A much anticipated feature is now available: the ability to customize robots.txt rules for the Botify crawler.
It’s called Virtual Robots.txt. Simply enter the new rules in Botify’s crawl setup interface, and this Virtual Robots.txt will override the robots.txt from your website.
Virtual Robots.txt, what for?
The Botify crawler’s default behavior is to follow the rules defined for Google in your website’s robots.txt file, alternatively those defined for any robot.
What if you only want to crawl a subset of the URLs currently allowed to robots? You may want to leave out some content that is not central to your website analysis but might take a serious toll on crawl time (such as forums or user comments).
What if, on the contrary, you want to crawl URLs that are currently disallowed to robots? For instance, a brand new version of your website only available in a staging environment.
Anything becomes possible with the Virtual Robots.txt.
How it works
It’s extremely simple. You will find a “Add Virtual Robotx.txt” button at the bottom of the Botify crawl setup page:
The easiest – and safest – way to go is to copy and paste the existing robots.txt file from your website, and apply your changes.
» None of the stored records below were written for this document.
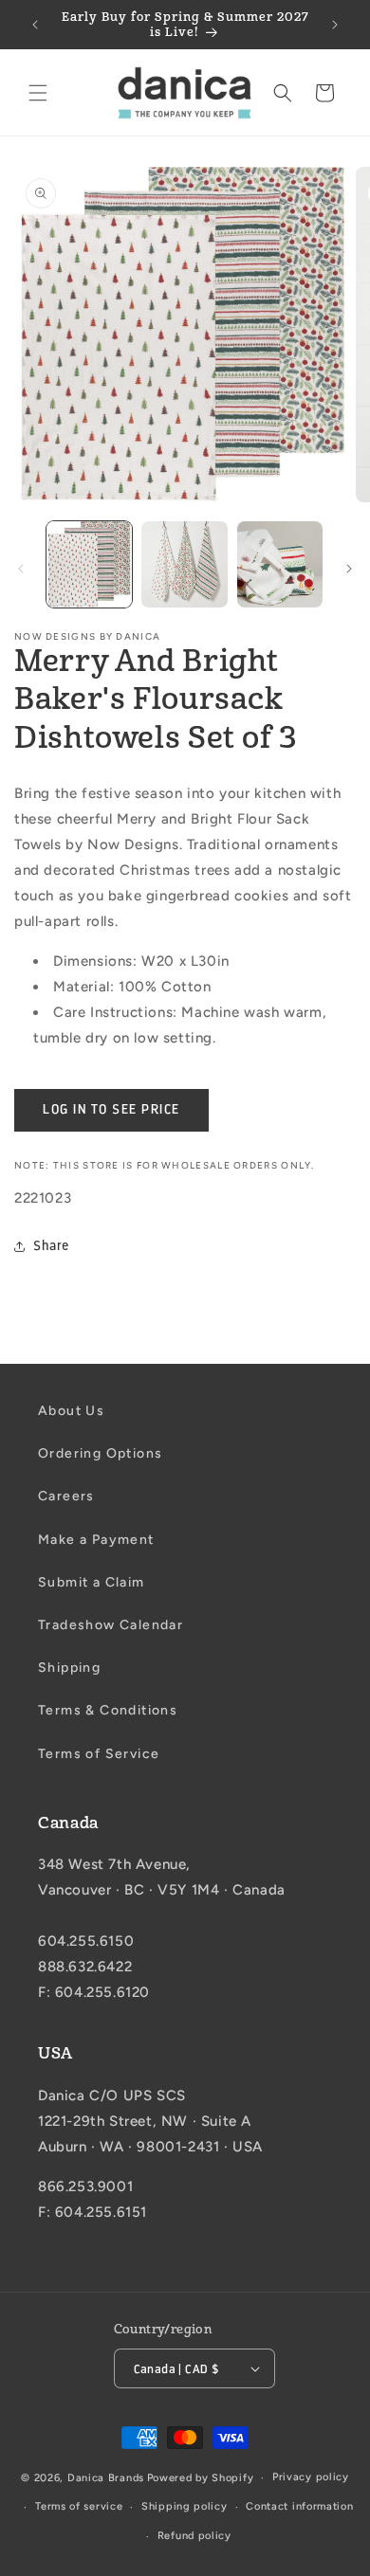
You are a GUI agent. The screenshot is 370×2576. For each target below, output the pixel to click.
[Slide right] (349, 569)
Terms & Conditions (107, 1710)
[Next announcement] (335, 24)
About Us (71, 1411)
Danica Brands (105, 2478)
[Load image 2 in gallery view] (184, 564)
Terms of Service (98, 1754)
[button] (38, 93)
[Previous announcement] (35, 24)
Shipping (69, 1668)
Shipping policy (184, 2506)
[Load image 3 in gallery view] (280, 564)
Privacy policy (310, 2477)
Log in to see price (111, 1109)
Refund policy (194, 2536)
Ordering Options (100, 1453)
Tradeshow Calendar (110, 1625)
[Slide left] (21, 569)
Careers (66, 1496)
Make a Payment (96, 1540)
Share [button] (51, 1246)
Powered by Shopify (200, 2478)
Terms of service (78, 2506)
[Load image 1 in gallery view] (89, 564)
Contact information (299, 2506)
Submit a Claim (91, 1582)
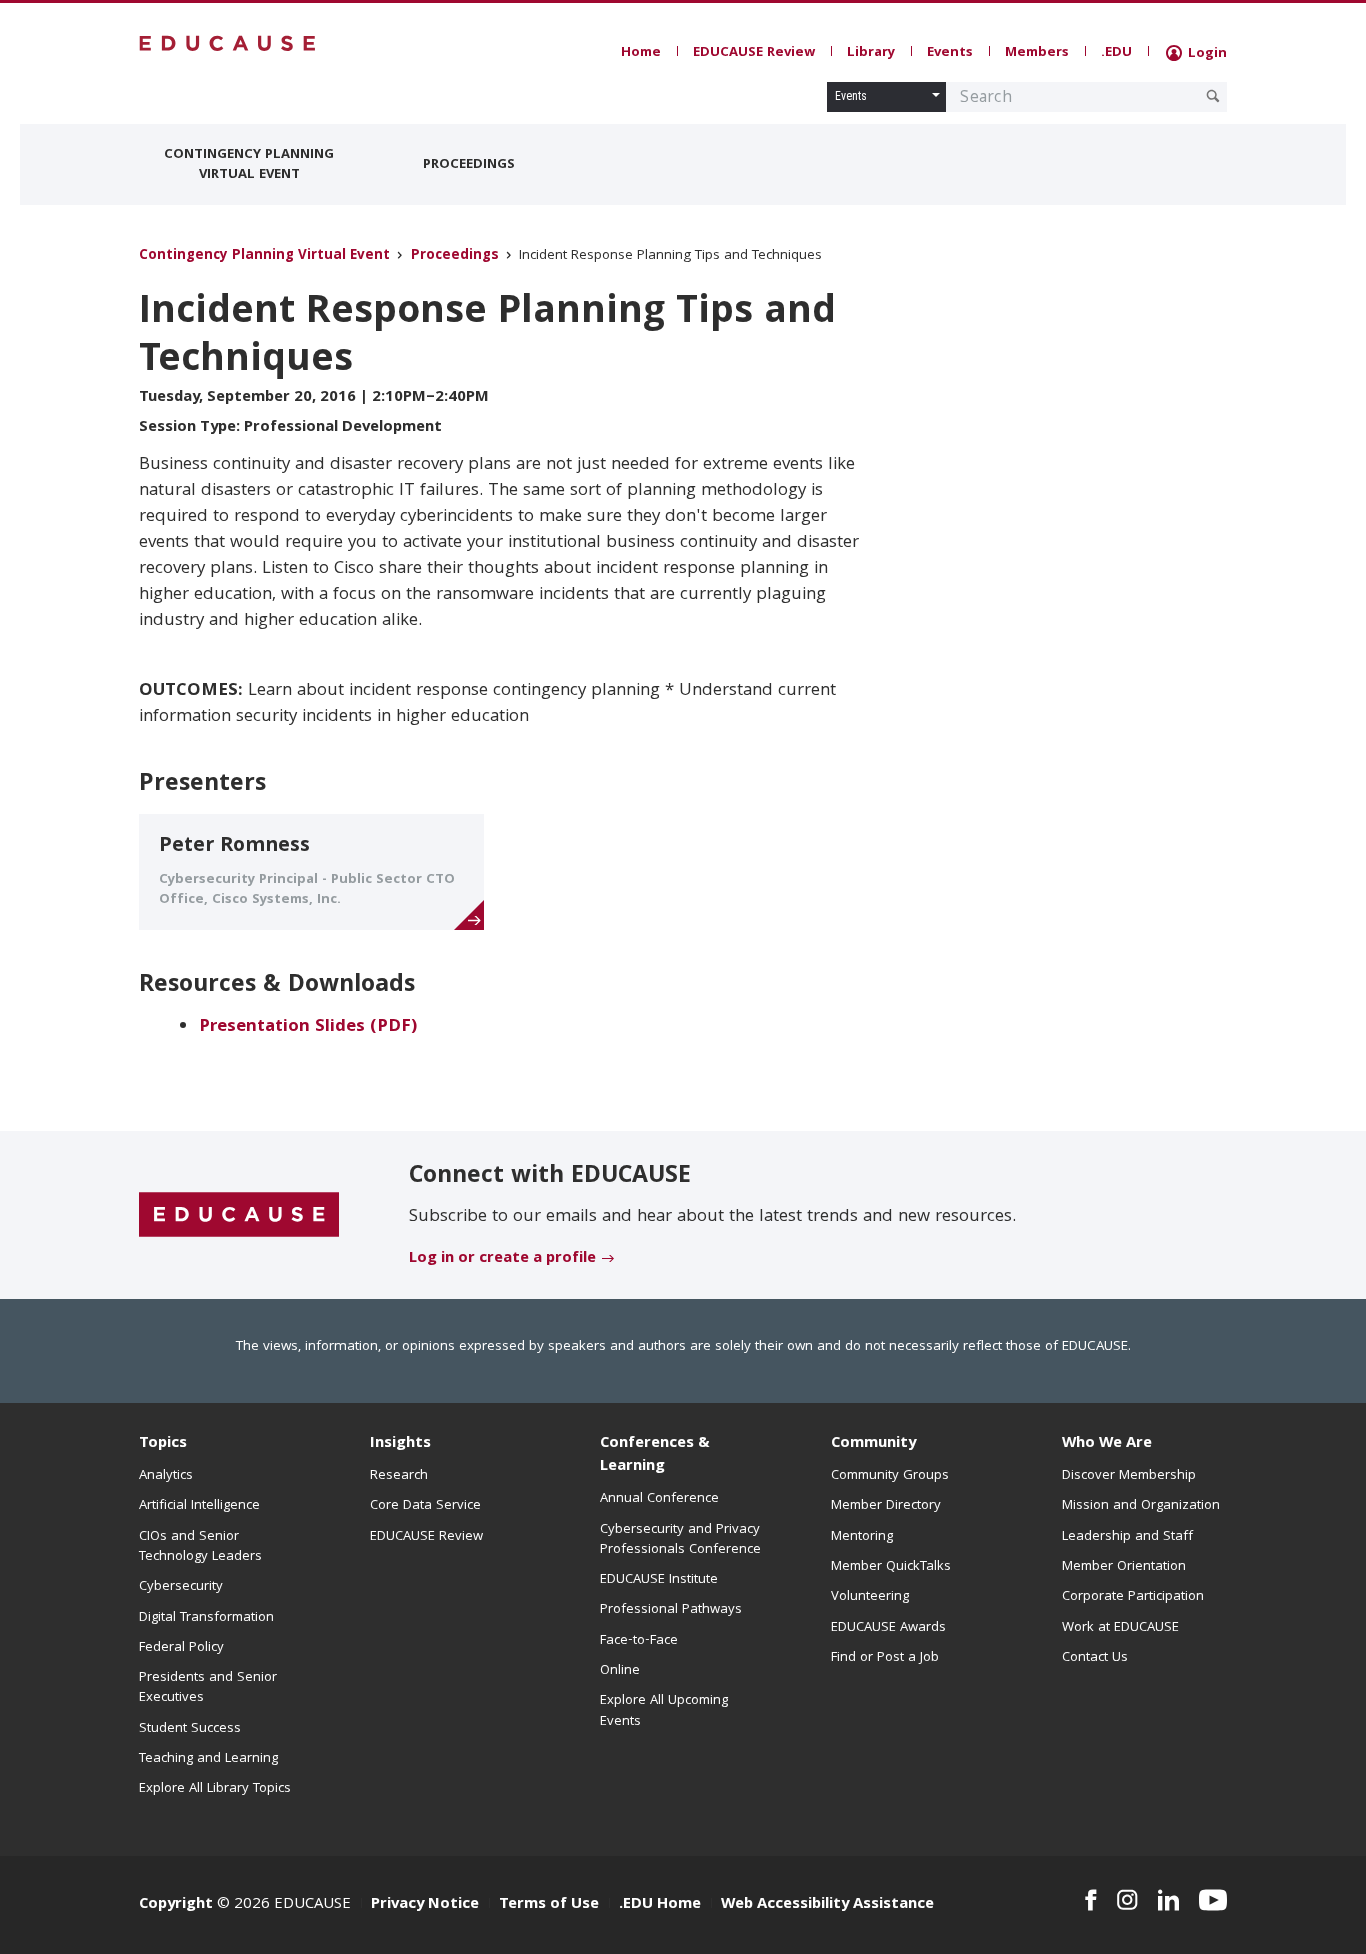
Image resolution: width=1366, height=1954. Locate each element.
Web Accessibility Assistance (827, 1905)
The Botify crawler supports the standard robots.txt syntax, as well as Google’s most common extensions (such as a mid-string wildcard, for instance “Disallow: /resources/*/data/”).
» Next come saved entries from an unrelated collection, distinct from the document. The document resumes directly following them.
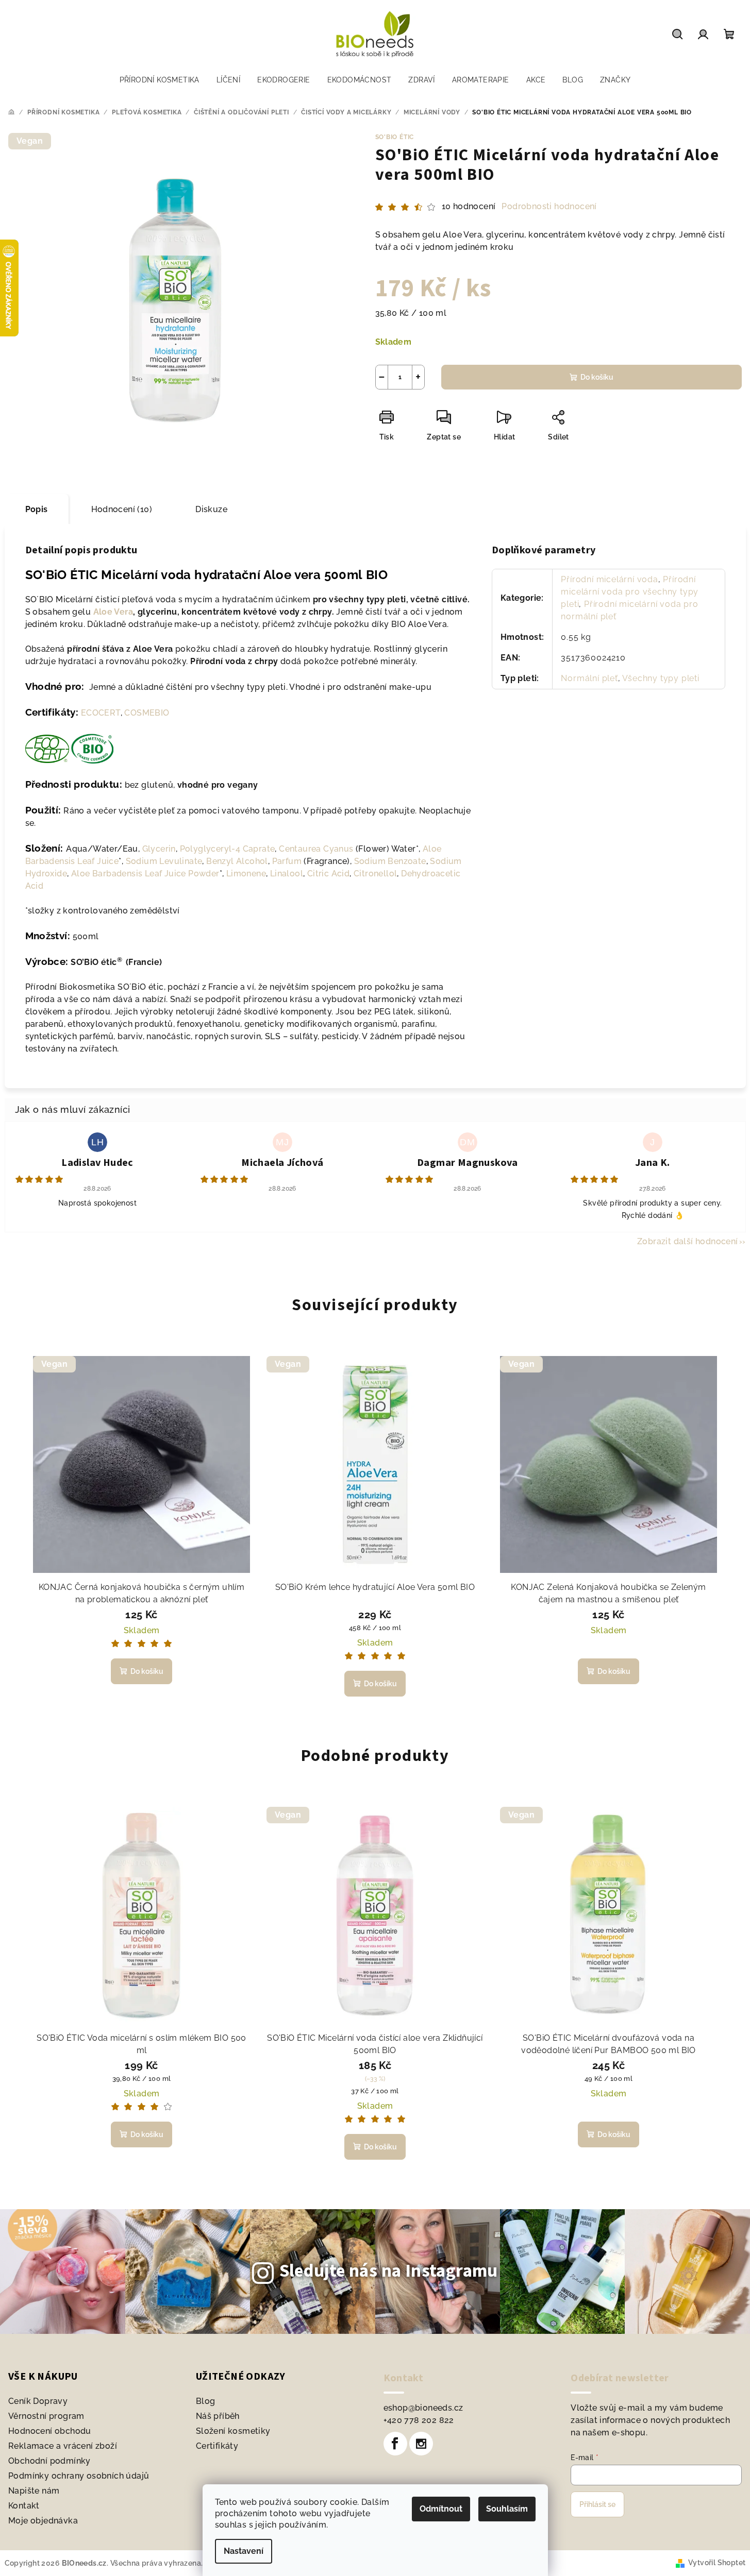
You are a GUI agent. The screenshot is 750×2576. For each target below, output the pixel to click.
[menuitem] (159, 80)
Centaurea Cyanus (316, 849)
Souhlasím (507, 2509)
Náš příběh (218, 2416)
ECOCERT (101, 713)
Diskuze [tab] (211, 509)
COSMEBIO (146, 713)
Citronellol (375, 873)
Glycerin (159, 849)
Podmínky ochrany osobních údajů (78, 2476)
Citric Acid (328, 873)
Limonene (246, 873)
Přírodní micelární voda (609, 579)
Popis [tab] (36, 509)
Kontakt (24, 2506)
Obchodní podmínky (49, 2461)
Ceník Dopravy (38, 2401)
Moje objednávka (43, 2521)
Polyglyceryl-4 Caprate (226, 849)
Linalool (286, 873)
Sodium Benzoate (390, 861)
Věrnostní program (46, 2416)
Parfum (287, 861)
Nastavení (243, 2551)
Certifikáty (217, 2446)
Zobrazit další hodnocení (687, 1241)
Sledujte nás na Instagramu (388, 2271)
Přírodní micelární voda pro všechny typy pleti (629, 591)
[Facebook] (395, 2443)
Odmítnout (441, 2509)
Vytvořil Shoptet (716, 2562)
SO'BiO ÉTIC (394, 137)
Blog (205, 2401)
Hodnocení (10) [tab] (122, 509)
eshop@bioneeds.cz (423, 2408)
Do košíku (596, 377)
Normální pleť (589, 678)
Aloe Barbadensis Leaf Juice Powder (145, 873)
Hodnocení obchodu (49, 2431)
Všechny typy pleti (660, 678)
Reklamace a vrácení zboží (62, 2446)
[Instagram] (421, 2443)
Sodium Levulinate (164, 861)
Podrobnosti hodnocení (549, 206)
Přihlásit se (597, 2504)
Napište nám (33, 2491)
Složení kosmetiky (233, 2431)
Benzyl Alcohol (237, 861)
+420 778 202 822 (419, 2420)
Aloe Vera (113, 612)
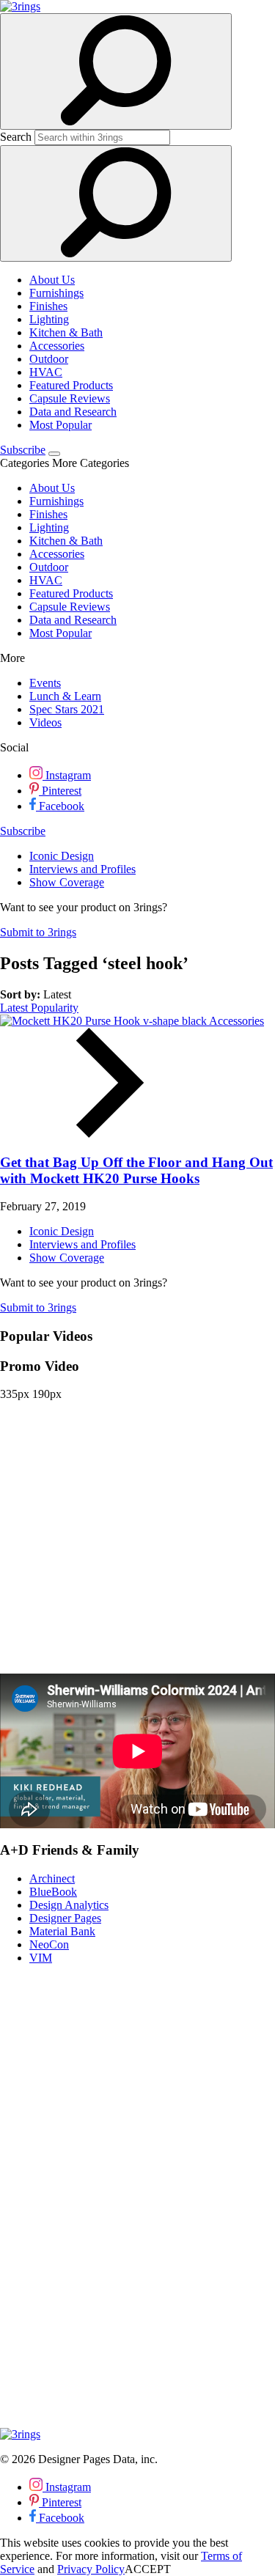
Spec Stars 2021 (66, 709)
The Botify crawler will follow the directives for the Botify user-agent, or those for the Googlebot user-agent, or those for any (*) user-agent : it selects one set of rules only, the first available in that order. This provides flexibility when setting up the Virtual Robots.txt : you can update the Googlebot section, or create a new section for Botify.
In the case of multi-domain crawls
What if you are crawling subdomains (*.mywebsite.com) or multiple domains (www.mywebsite.com, www.mywebsite.co.uk, www.mywebsite.de, etc.)? There could be as many distinct robots.txt files. Well, no problem, the Virtual Robots.txt can combine several regular robots.txt files. All you need to do is add a specific header which indicates what protocol and domain a robots.txt content applies to, and add those one after the other:
[header] # ex: [http://www.webmysite.com], for the website's main domain regular robots.txt content [header] # ex: [http://*.webmysite.com], for all other sub-domains regular robots.txt content [header] # ex: |https://*], for all https pages regular robots.txt content etc.
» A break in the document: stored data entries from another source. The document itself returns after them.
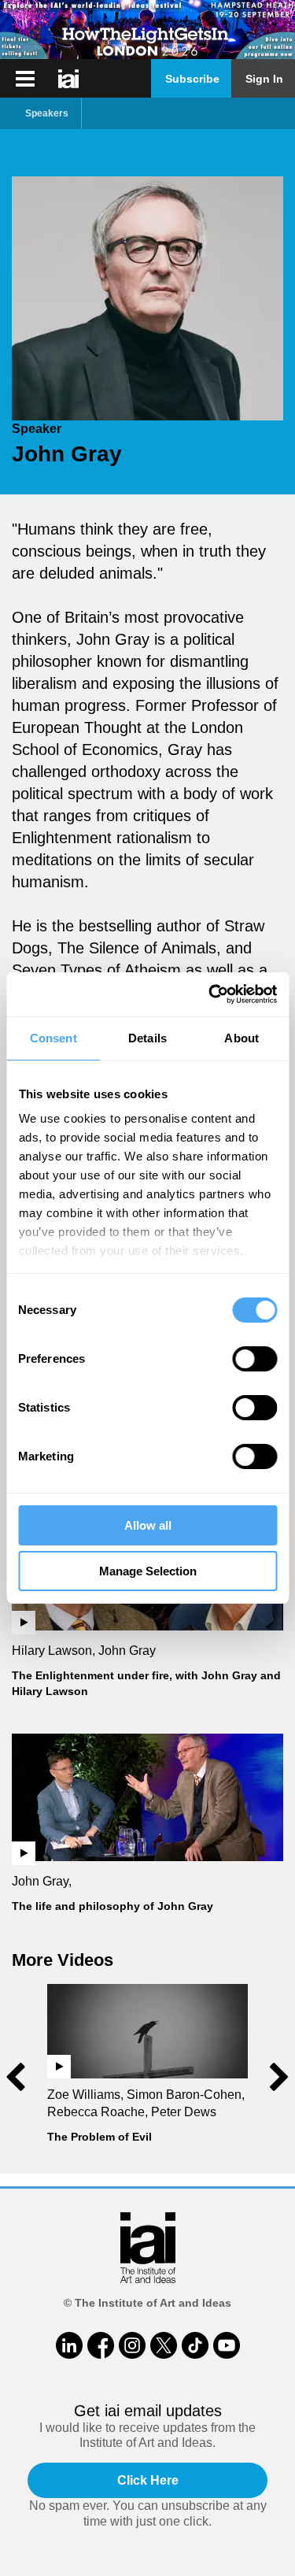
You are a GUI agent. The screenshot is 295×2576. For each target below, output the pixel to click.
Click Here (148, 2480)
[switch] (254, 1358)
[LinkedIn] (69, 2345)
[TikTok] (195, 2345)
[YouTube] (226, 2345)
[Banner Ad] (147, 29)
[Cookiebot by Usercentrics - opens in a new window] (210, 994)
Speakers (46, 113)
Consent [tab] (53, 1038)
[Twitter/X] (163, 2345)
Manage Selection (148, 1571)
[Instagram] (132, 2345)
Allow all (147, 1525)
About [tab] (241, 1038)
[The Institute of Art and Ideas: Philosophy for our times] (25, 79)
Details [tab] (147, 1038)
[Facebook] (100, 2345)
For header syntax and options, please refer to the Virtual Robots.txt FAQ.
No header is needed for ONE robots.txt content. The robots.txt rules will then apply to ALL crawled domains.
Only cover the domains you want to change
As mentionned at the beginning of this post, the Virtual Robots.txt supersedes robots.txt files. This means that if the Virtual Robots.txt includes rules for a given domain (more specifically, for protocol + domain), then the robots.txt from the website will be ignored as a whole. However, the Botify crawler will still use the online robots.txt file for domains not covered in the Virtual Robots.txt.
Got any question? Check out the Virtual Robots.txt FAQ.
While we’re covering robots.txt options for the Botify crawler:
There is an alternative to a Virtual Robots.txt : simply add a set of rules for Botify (user-agent: botify) to your website’s robots.txt file. However, for some of you, updating the robots.txt is not as straightforward as it seems, you may not have easy access to the file, it may involve a 3rd party, etc. It will most probably be more time consuming than using the Virtual Robots.txt, especially when the crawl covers several domains. Either way, it’s up to you!